First we describe benchmark results on the CASP11 refinement dataset, then show the results of our group in CASP12.

Parameter optimization for model selection using the CASP11 dataset

As a preparation for participating in CASP12, we optimized parameters, r, θ, and γ that were used in the filtering protocol (Fig. 1B) on the 36 refinement targets from CASP11. The dataset included the target TR217 to TR857 excluding TR795, whose native structure was not available at the time of the work. The starting models and the native structure of these targets were downloaded from the CASP11 website (http://predictioncenter.org/casp11/). The size of the target proteins ranged from 62 to 288 residues (average: 155). The Cα RMSD of the starting models to their native structures ranged from 1.45 to 12.45Å (average: 3.69Å), GDT-TS ranged from 46.17 to 90.24 (average: 71.96), and GDT-HA were from 29.10 to 73.51 (average: 53.03).

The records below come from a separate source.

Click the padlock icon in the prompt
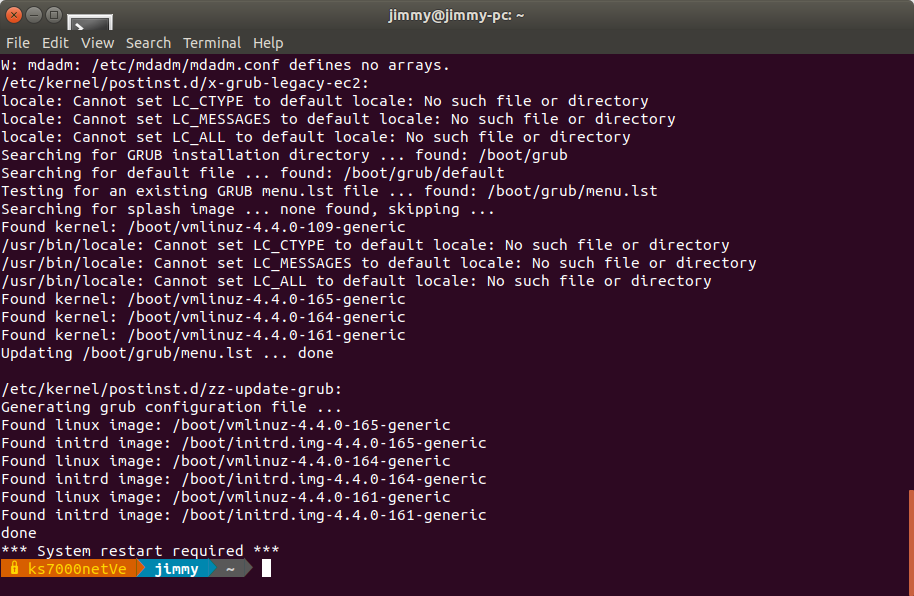 click(14, 568)
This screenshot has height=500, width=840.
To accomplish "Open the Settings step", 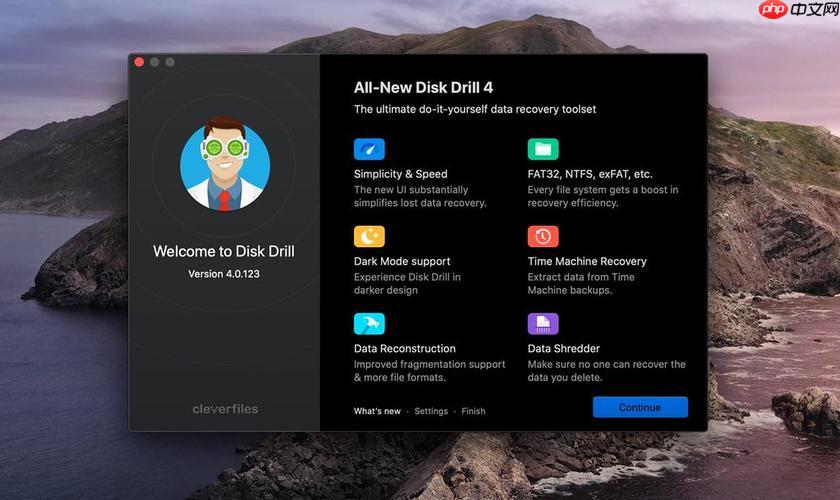I will pyautogui.click(x=431, y=411).
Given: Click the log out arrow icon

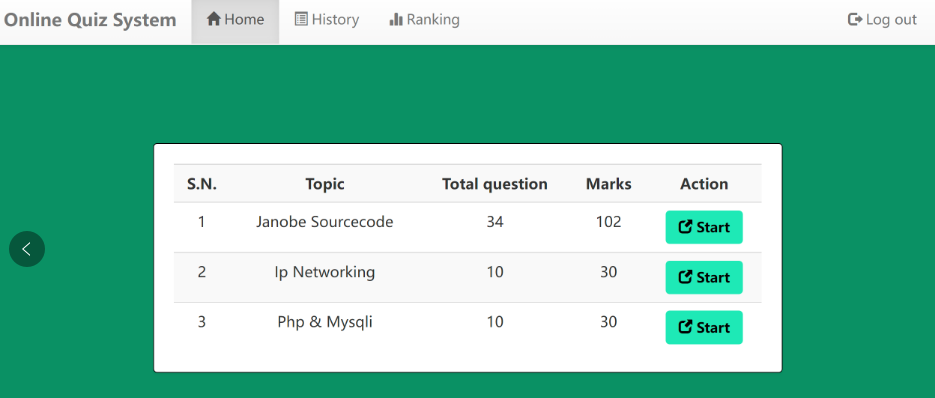Looking at the screenshot, I should click(855, 20).
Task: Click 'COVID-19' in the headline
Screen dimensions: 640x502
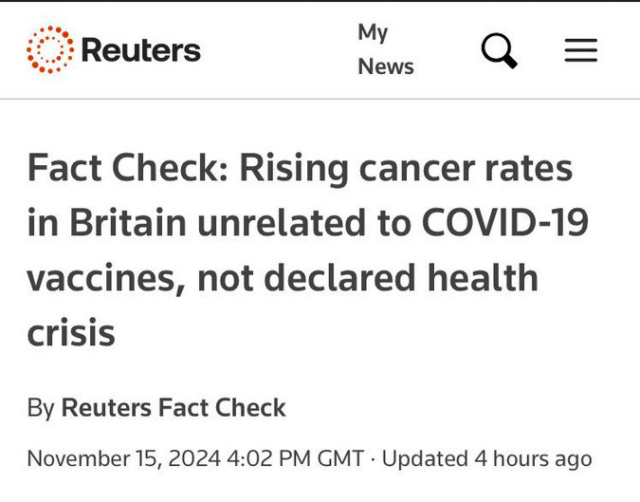Action: 505,223
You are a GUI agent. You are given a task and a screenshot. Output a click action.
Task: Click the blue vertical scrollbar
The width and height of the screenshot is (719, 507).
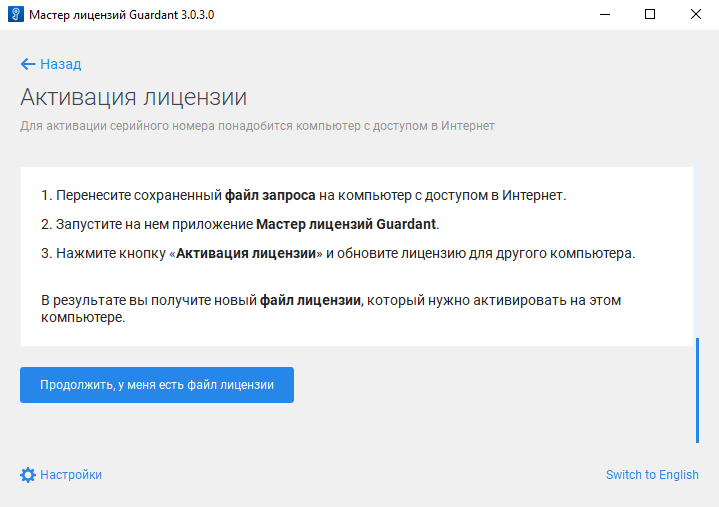pyautogui.click(x=697, y=390)
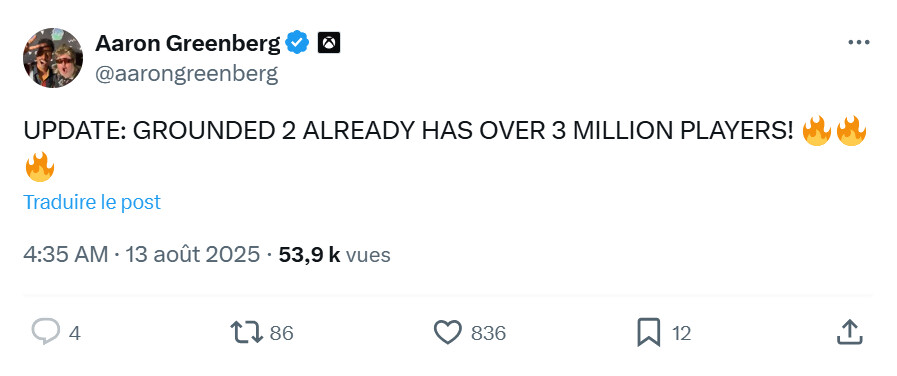Click the 836 likes count
The image size is (897, 376).
pos(489,333)
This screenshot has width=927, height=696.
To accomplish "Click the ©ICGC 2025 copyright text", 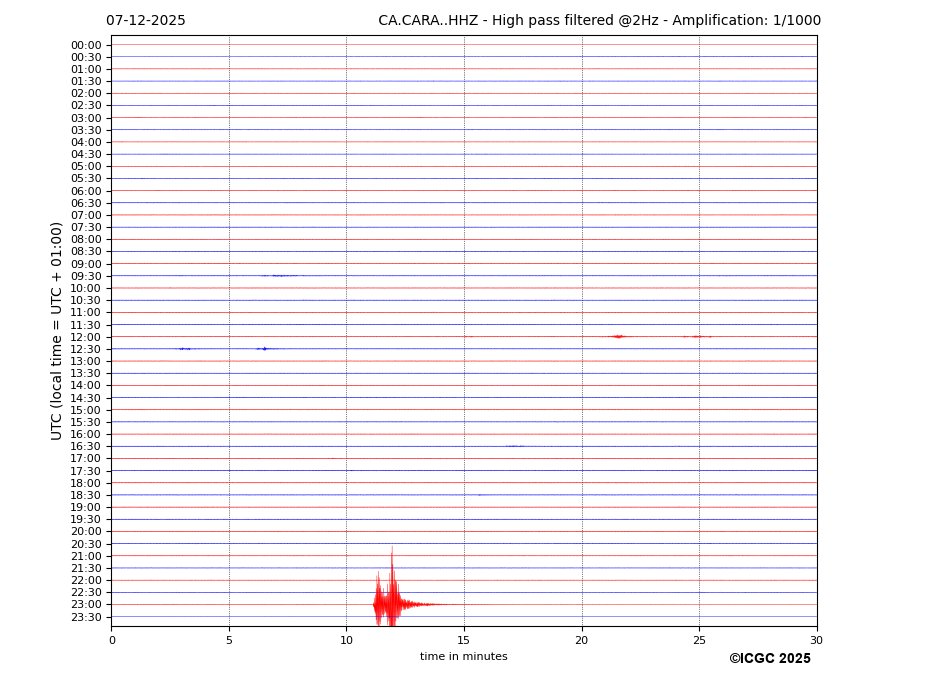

The parameter optimization was performed separately for the short and the long MD runs. For the short MD runs we generated forty 1.2 ns-long trajectories while for the long MD runs we computed up to three 20 ns-long trajectories for the starting models of the targets. Long MD runs were finished only for 31 out of 36 targets before the first refinement target was released in CASP12.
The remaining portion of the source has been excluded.